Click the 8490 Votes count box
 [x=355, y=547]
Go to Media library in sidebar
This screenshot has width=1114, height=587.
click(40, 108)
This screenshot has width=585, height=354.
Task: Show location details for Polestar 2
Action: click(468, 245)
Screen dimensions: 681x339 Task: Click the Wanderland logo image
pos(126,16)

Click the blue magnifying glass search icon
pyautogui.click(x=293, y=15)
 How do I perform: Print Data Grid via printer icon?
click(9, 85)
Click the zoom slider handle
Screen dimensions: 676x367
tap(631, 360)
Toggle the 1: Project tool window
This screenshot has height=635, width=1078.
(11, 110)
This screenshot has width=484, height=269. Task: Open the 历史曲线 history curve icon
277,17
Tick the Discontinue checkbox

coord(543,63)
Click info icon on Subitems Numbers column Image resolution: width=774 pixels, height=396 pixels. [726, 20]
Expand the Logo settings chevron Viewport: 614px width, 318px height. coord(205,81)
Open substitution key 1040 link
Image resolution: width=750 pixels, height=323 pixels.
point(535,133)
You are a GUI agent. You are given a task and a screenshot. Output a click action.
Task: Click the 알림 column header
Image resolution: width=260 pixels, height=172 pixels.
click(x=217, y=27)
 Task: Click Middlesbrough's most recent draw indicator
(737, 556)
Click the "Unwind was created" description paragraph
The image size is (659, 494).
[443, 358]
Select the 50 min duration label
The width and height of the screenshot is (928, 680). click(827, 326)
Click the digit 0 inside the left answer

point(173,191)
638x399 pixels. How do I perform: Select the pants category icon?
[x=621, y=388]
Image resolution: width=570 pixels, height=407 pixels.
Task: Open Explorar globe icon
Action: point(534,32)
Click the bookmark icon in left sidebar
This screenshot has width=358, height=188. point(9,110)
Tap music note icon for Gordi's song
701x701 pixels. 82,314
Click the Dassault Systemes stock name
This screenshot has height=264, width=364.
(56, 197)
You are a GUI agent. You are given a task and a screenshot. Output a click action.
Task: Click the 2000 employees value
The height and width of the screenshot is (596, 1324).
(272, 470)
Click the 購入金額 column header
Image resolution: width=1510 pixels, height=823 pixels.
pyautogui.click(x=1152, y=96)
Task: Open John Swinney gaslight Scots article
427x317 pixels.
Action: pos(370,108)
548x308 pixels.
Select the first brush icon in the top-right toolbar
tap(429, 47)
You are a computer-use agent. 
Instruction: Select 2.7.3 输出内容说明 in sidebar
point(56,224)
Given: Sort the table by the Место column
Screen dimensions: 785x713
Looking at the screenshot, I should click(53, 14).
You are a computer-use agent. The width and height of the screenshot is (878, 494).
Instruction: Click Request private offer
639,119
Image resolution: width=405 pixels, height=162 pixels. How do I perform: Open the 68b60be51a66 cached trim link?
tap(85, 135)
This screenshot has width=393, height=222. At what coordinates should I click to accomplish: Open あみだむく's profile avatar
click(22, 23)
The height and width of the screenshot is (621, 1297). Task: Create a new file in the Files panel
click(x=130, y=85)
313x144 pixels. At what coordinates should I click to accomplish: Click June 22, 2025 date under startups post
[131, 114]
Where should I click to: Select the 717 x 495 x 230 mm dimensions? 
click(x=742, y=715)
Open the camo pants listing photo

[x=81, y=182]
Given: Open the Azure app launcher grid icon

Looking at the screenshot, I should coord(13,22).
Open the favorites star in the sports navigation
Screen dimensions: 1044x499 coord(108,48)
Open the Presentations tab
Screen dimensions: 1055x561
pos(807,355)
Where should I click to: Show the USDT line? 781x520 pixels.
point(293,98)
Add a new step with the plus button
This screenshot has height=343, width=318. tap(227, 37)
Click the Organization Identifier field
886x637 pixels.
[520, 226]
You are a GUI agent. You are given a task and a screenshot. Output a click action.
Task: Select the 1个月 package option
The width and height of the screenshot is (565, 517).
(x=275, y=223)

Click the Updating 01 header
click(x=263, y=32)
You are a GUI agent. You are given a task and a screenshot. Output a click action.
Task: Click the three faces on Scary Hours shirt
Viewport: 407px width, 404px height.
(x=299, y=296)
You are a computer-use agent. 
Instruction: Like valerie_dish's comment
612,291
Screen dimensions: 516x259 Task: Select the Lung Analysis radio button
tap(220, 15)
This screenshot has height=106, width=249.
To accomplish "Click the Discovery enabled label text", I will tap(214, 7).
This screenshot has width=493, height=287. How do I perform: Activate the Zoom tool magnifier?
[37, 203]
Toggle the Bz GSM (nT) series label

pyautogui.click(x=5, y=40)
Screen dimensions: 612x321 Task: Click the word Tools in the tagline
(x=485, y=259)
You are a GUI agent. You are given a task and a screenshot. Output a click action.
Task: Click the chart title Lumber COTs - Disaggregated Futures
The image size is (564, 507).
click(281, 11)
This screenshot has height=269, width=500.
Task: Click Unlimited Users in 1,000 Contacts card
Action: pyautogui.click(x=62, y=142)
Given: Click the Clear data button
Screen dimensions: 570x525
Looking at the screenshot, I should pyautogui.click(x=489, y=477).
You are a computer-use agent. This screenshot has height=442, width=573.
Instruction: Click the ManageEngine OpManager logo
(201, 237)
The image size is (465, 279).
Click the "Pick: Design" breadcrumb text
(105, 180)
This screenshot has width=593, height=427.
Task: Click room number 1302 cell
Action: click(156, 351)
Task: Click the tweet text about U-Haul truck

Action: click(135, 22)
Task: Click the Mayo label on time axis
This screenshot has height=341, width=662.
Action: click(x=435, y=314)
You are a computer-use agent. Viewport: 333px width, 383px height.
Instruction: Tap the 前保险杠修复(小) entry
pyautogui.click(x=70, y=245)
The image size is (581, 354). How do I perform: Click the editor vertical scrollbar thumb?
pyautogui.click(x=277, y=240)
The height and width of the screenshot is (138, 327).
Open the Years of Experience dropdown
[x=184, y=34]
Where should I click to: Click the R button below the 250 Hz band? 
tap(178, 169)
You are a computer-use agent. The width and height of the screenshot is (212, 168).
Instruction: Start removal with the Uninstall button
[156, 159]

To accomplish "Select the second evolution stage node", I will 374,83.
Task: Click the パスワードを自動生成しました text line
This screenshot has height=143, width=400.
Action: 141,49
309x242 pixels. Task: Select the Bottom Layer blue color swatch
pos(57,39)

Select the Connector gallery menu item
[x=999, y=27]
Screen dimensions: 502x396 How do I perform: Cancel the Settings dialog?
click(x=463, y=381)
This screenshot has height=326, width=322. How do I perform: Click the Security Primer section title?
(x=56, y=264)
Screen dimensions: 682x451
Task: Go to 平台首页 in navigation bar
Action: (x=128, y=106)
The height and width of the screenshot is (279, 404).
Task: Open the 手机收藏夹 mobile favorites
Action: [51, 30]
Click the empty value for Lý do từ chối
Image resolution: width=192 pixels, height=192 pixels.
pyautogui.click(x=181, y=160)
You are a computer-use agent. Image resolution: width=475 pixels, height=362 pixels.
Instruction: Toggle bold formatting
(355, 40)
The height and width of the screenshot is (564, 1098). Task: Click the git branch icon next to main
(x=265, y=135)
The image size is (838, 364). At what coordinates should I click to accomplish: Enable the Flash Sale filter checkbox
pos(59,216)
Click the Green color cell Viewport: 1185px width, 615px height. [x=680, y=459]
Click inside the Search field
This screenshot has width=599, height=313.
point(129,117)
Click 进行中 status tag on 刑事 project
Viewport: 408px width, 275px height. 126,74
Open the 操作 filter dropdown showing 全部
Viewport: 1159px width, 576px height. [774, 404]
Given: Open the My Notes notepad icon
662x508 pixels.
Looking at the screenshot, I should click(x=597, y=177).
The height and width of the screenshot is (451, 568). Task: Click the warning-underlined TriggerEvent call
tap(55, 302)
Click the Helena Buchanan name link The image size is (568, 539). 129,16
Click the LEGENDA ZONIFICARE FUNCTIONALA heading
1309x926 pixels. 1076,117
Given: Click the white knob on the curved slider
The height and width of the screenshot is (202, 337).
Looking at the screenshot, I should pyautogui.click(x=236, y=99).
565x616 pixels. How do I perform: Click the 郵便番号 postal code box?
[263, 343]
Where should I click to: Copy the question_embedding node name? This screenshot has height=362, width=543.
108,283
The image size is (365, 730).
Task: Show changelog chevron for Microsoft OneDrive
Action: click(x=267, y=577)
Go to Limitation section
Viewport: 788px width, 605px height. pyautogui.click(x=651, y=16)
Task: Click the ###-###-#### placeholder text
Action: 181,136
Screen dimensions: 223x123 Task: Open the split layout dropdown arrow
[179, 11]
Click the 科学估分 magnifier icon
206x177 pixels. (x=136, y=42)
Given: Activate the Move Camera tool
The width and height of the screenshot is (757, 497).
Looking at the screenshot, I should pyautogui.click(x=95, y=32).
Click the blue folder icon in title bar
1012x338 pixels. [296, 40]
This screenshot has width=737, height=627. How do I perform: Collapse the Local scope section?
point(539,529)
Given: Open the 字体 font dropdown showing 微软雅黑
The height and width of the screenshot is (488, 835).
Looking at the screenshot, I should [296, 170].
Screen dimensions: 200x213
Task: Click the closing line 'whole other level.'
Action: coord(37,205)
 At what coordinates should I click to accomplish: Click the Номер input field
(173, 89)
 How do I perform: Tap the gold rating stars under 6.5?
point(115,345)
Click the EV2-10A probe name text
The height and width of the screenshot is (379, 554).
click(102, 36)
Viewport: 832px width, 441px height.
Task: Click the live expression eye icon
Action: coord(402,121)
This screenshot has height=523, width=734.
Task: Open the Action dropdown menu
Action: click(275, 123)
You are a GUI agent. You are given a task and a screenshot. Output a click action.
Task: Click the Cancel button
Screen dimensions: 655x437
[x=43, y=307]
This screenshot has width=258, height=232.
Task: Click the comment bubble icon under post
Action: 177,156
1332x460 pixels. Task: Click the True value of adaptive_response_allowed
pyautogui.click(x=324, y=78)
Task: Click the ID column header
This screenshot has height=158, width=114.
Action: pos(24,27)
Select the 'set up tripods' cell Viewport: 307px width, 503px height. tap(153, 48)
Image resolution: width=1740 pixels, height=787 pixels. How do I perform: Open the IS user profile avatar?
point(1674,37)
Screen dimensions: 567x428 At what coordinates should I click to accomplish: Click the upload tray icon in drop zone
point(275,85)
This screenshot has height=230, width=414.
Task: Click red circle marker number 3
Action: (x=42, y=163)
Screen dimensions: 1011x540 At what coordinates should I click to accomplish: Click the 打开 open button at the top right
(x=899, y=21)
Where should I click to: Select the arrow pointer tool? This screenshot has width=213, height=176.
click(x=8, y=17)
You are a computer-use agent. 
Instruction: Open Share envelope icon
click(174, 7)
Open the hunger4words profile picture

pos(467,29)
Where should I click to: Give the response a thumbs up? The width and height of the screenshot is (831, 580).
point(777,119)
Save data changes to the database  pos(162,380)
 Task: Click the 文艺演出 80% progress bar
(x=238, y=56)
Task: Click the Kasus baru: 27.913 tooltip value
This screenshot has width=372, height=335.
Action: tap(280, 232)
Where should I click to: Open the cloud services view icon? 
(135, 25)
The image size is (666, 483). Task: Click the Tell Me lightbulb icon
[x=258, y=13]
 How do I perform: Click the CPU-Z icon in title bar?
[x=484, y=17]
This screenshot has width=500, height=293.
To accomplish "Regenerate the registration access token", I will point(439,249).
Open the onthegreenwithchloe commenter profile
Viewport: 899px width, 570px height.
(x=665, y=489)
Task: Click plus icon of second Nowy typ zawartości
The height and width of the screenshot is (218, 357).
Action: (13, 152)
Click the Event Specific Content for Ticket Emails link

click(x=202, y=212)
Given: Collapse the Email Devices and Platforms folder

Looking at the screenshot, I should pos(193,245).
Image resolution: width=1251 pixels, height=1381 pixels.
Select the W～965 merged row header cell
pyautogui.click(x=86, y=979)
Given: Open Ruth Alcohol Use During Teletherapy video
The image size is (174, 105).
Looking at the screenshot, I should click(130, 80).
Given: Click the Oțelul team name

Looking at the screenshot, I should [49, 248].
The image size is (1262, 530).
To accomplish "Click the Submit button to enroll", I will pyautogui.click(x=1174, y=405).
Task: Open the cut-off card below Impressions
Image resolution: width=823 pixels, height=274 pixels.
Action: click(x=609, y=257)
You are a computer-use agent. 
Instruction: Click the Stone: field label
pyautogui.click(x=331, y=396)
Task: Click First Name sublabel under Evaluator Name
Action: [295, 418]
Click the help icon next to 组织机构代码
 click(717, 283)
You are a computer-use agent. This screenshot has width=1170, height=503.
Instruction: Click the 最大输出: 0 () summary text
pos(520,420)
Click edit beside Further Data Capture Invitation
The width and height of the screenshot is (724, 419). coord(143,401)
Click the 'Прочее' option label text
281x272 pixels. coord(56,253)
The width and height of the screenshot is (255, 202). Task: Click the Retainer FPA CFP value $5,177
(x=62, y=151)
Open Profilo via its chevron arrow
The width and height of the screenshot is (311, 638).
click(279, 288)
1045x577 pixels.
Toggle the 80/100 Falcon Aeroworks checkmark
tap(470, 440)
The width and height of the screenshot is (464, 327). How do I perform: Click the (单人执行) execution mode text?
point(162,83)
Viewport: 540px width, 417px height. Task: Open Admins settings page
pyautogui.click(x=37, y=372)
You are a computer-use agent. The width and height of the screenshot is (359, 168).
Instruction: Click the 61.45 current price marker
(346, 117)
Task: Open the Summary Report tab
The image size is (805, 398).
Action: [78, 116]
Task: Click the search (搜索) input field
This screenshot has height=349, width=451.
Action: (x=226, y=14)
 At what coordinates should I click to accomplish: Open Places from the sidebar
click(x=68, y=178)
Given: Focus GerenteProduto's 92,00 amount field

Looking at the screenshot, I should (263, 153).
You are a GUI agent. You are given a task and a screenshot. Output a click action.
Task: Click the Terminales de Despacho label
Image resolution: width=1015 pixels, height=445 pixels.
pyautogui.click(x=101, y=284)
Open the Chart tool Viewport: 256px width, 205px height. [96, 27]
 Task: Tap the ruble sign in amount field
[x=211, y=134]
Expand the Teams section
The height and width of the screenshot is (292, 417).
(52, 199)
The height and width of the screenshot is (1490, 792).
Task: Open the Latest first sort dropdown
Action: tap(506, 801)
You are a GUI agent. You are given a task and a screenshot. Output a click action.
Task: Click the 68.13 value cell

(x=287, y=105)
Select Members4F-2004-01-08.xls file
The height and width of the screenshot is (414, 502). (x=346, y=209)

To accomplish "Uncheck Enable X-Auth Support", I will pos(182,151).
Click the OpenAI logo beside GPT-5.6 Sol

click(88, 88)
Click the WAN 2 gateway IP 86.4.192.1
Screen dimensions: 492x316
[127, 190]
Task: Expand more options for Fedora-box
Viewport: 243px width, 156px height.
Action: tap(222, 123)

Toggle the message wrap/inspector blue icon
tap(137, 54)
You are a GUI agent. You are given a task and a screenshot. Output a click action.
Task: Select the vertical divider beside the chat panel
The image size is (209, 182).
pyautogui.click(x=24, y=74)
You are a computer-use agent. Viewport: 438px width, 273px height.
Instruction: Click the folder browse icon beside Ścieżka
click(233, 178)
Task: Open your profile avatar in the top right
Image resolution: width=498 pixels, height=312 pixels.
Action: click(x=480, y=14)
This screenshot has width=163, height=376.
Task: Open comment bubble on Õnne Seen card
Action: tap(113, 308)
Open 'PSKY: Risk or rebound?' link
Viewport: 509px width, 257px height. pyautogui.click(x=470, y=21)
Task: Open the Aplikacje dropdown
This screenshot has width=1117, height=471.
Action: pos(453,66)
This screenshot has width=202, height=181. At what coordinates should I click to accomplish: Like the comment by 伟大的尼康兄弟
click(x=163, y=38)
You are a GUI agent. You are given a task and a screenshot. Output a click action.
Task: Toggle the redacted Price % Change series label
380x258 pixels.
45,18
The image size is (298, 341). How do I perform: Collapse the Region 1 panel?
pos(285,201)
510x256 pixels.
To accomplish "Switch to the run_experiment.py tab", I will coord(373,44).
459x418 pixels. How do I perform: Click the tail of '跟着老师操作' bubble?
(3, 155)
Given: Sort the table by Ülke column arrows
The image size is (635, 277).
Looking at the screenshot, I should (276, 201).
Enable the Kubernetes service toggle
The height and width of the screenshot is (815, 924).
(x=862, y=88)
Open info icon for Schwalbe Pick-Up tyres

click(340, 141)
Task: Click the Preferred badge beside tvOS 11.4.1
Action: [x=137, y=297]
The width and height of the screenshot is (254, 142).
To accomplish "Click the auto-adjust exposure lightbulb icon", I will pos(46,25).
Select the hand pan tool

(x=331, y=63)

########################################

Assignment:
Write out exactly the lines above from the line with "Screen dimensions: 516x259" through the line with "has height=442, width=573.", both of them included, and leave out all other lines.

Response for this exercise:
Screen dimensions: 516x259 Task: Select the Lung Analysis radio button
tap(220, 15)
This screenshot has height=106, width=249.
To accomplish "Click the Discovery enabled label text", I will tap(214, 7).
This screenshot has width=493, height=287. How do I perform: Activate the Zoom tool magnifier?
[37, 203]
Toggle the Bz GSM (nT) series label

pyautogui.click(x=5, y=40)
Screen dimensions: 612x321 Task: Click the word Tools in the tagline
(x=485, y=259)
You are a GUI agent. You are given a task and a screenshot. Output a click action.
Task: Click the chart title Lumber COTs - Disaggregated Futures
The image size is (564, 507).
click(281, 11)
This screenshot has height=269, width=500.
Task: Click Unlimited Users in 1,000 Contacts card
Action: pyautogui.click(x=62, y=142)
Given: Click the Clear data button
Screen dimensions: 570x525
Looking at the screenshot, I should pyautogui.click(x=489, y=477).
You are a computer-use agent. This screenshot has height=442, width=573.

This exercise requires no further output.